Start of Data provided

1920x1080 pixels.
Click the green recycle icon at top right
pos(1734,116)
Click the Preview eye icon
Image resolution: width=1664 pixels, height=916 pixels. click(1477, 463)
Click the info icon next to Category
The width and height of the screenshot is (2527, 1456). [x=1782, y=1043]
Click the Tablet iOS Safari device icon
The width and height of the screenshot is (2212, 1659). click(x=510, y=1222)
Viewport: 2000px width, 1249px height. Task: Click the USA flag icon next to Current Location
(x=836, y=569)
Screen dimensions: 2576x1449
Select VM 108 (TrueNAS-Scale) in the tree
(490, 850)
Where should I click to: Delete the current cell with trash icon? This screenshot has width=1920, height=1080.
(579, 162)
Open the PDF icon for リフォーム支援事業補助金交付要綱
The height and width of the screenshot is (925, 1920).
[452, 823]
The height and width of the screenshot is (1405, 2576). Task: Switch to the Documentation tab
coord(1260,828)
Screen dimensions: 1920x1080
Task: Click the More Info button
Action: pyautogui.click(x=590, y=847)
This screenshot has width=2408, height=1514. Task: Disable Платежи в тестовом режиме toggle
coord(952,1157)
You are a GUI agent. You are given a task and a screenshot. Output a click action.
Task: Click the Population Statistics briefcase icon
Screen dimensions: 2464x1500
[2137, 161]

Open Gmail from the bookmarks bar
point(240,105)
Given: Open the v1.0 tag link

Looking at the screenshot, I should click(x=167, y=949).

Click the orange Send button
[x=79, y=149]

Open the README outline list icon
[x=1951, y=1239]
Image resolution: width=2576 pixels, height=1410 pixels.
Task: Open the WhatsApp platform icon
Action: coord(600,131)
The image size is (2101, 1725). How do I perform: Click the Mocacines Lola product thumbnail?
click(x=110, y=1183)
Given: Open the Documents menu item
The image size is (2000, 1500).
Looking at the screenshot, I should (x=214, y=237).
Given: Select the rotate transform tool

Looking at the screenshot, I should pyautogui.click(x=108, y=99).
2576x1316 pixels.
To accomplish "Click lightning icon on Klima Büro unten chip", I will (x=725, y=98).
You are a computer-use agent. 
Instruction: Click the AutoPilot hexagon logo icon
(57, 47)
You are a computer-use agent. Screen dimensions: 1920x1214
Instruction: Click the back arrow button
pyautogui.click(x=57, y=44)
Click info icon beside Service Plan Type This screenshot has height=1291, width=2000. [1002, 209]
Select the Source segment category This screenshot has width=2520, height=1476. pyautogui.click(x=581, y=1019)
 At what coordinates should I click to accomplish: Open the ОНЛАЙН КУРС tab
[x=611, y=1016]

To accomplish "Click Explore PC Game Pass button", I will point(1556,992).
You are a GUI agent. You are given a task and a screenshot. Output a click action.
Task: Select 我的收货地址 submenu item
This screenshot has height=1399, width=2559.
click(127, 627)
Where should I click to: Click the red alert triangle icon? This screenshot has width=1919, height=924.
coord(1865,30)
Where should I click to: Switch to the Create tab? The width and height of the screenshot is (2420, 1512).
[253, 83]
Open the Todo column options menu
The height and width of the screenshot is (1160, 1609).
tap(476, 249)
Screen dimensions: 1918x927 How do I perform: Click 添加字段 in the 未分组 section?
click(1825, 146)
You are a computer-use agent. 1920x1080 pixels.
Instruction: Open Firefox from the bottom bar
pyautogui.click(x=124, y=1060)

End of Data provided

### Work required:
Set down every entry once more, exactly as it was written above.

### Problem solution:
1920x1080 pixels.
Click the green recycle icon at top right
pos(1734,116)
Click the Preview eye icon
Image resolution: width=1664 pixels, height=916 pixels. click(1477, 463)
Click the info icon next to Category
The width and height of the screenshot is (2527, 1456). [x=1782, y=1043]
Click the Tablet iOS Safari device icon
The width and height of the screenshot is (2212, 1659). click(x=510, y=1222)
Viewport: 2000px width, 1249px height. Task: Click the USA flag icon next to Current Location
(x=836, y=569)
Screen dimensions: 2576x1449
Select VM 108 (TrueNAS-Scale) in the tree
(490, 850)
Where should I click to: Delete the current cell with trash icon? This screenshot has width=1920, height=1080.
(579, 162)
Open the PDF icon for リフォーム支援事業補助金交付要綱
The height and width of the screenshot is (925, 1920).
[452, 823]
The height and width of the screenshot is (1405, 2576). Task: Switch to the Documentation tab
coord(1260,828)
Screen dimensions: 1920x1080
Task: Click the More Info button
Action: pyautogui.click(x=590, y=847)
This screenshot has width=2408, height=1514. Task: Disable Платежи в тестовом режиме toggle
coord(952,1157)
You are a GUI agent. You are given a task and a screenshot. Output a click action.
Task: Click the Population Statistics briefcase icon
Screen dimensions: 2464x1500
[2137, 161]

Open Gmail from the bookmarks bar
point(240,105)
Given: Open the v1.0 tag link

Looking at the screenshot, I should click(x=167, y=949).

Click the orange Send button
[x=79, y=149]

Open the README outline list icon
[x=1951, y=1239]
Image resolution: width=2576 pixels, height=1410 pixels.
Task: Open the WhatsApp platform icon
Action: coord(600,131)
The image size is (2101, 1725). How do I perform: Click the Mocacines Lola product thumbnail?
click(x=110, y=1183)
Given: Open the Documents menu item
The image size is (2000, 1500).
Looking at the screenshot, I should (x=214, y=237).
Given: Select the rotate transform tool

Looking at the screenshot, I should pyautogui.click(x=108, y=99).
2576x1316 pixels.
To accomplish "Click lightning icon on Klima Büro unten chip", I will (x=725, y=98).
You are a computer-use agent. 
Instruction: Click the AutoPilot hexagon logo icon
(57, 47)
You are a computer-use agent. Screen dimensions: 1920x1214
Instruction: Click the back arrow button
pyautogui.click(x=57, y=44)
Click info icon beside Service Plan Type This screenshot has height=1291, width=2000. [1002, 209]
Select the Source segment category This screenshot has width=2520, height=1476. pyautogui.click(x=581, y=1019)
 At what coordinates should I click to accomplish: Open the ОНЛАЙН КУРС tab
[x=611, y=1016]

To accomplish "Click Explore PC Game Pass button", I will point(1556,992).
You are a GUI agent. You are given a task and a screenshot. Output a click action.
Task: Select 我的收货地址 submenu item
This screenshot has height=1399, width=2559.
click(127, 627)
Where should I click to: Click the red alert triangle icon? This screenshot has width=1919, height=924.
coord(1865,30)
Where should I click to: Switch to the Create tab? The width and height of the screenshot is (2420, 1512).
[253, 83]
Open the Todo column options menu
The height and width of the screenshot is (1160, 1609).
tap(476, 249)
Screen dimensions: 1918x927 How do I perform: Click 添加字段 in the 未分组 section?
click(1825, 146)
You are a computer-use agent. 1920x1080 pixels.
Instruction: Open Firefox from the bottom bar
pyautogui.click(x=124, y=1060)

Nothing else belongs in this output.